The United Kingdom Lubricant Association subsidiary VLS (Verification of Lubricant Specifications) warns that false and misleading claims about engine lubricant specifications could impact on the CV sector. The technical body says that new EU CO2 regulations, as well as ongoing tailpipe emissions requirements, are likely to conspire to create a similar situation to that which currently surrounds passenger car and light van engine lubricants.
VLS exists in the UK as an independent organisation to provide credible and trusted means to verify lubricant specifications. Its remit extends to all lubricants, including transmission and industrial lubricants. It is supported by most of the UK’s major lubricant marketers and blenders, and is chaired by Morris Lubricants.
Anyone concerned that a lubricant does not meet claimed approvals or specification can report this to VLS confidentially. It will investigate the case, referring the lubricant claims to scientific scrutiny. In cases where it finds these claims of approvals to be false, it will allow the marketer (a term VLS uses to describe the organisation that brands the end product at point of sale to the consumer) to rectify descriptions on spec sheets and packaging. If the marketer refuses to comply, it will name and shame it, and refer the complaint, with its evidence, to Trading Standards.
Andrew Goddard, chairman of VLS (pictured above), states that 74% of cases referred to it concern automotive engine lubricants. Since VLS was created, it has investigated 61 complaints; 60% of these being non-compliance with ACEA specifications and 8% about conflicting or unevidenced claims of OEM approvals. In addition, 26% of complaints relate to low temperature performance (these were mainly transmission lubricants).
Goddard says: “The issue in the passenger car sector is the number of different lubricants that are out there. This creates a minefield for consumers – who generally don’t understand what is written on the can – as well as for motor factors, who have to hold hugely diverse stock ranges to cover all spec requirements and approvals. Some lubricant marketers try to bring products to market that cover a wide range of bases. For them, the nirvana of a one-oil-suits-all scenario is far preferable in commercial terms, and makes consumers’ buying decisions far more straightforward.”
So far, VLS has only investigated six CV lubricant complaints, some of which were transmission oil. But Ted Wright, head of VLS’s technical review panel, contends that the pressures are there to create a situation similar to that seen in passenger cars. There is direct and indirect pressure on CV OEMs from the EU to reduce CO2 emissions: directly through VECTO and indirectly through national targets. In addition, new lubricant standards for fuel-efficient oils mean the number of lubricants is increasing, not only to cover existing engine types, but to meet unique OEM approvals for new proprietary engines.
Adds Wright: “We recognise that commercial fleet engineers and managers are far more knowledgeable when it comes to lubricants and compliance with OEM requirements. The vehicles are their business, and warranty terms are very strict, given that most CVs are leased. But where there are mixed fleets, ensuring they stock the correct range of lubricants for topping up vehicles, with varying requirements, is a headache, and it is probable this situation has not escaped astute lubricant marketers, who could exploit it by bringing to market lubricants claimed to cover a multitude of bases.”

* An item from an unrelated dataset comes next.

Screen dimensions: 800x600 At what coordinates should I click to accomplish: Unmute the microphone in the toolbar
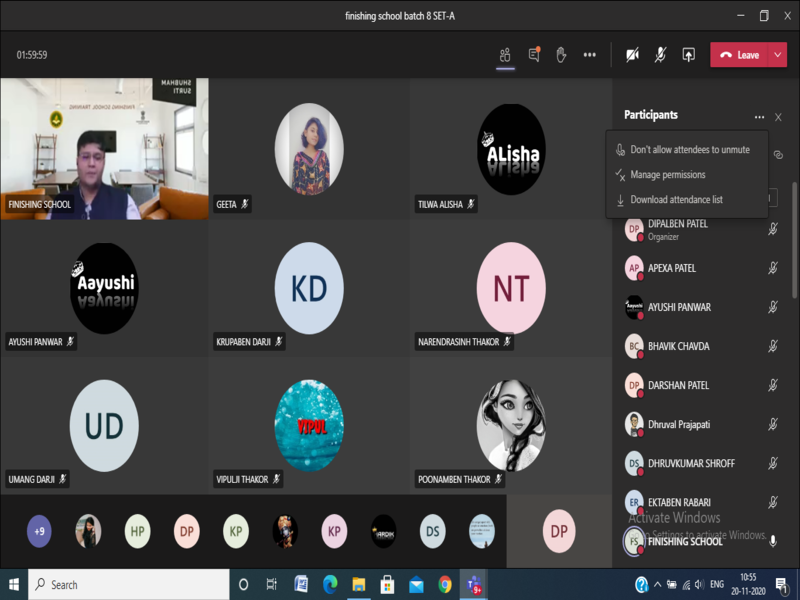[x=660, y=55]
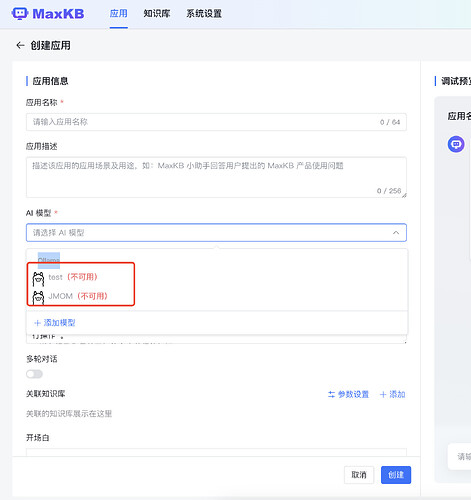Open the 应用 tab
Image resolution: width=471 pixels, height=500 pixels.
click(x=119, y=14)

VLS warns that, given the strict nature of CV warranties, claims concerning any faults where the engine lubricant could have played a part would be investigated by the OEM. If the vehicle has been topped up with a lubricant that does not genuinely meet its approval or the relevant ACEA approval, the claim is likely to be refused – or worse.
Lubricant formulators are required to collate a laid-down set of test information in a Candidate Data Package, which they are obliged to share with customers on request. Although this does not specifically address the issue of OEM approvals – as very few oils are marketed without ACEA (or API) claims – VLS argues that requesting this document is the best way of assessing the performance of the product.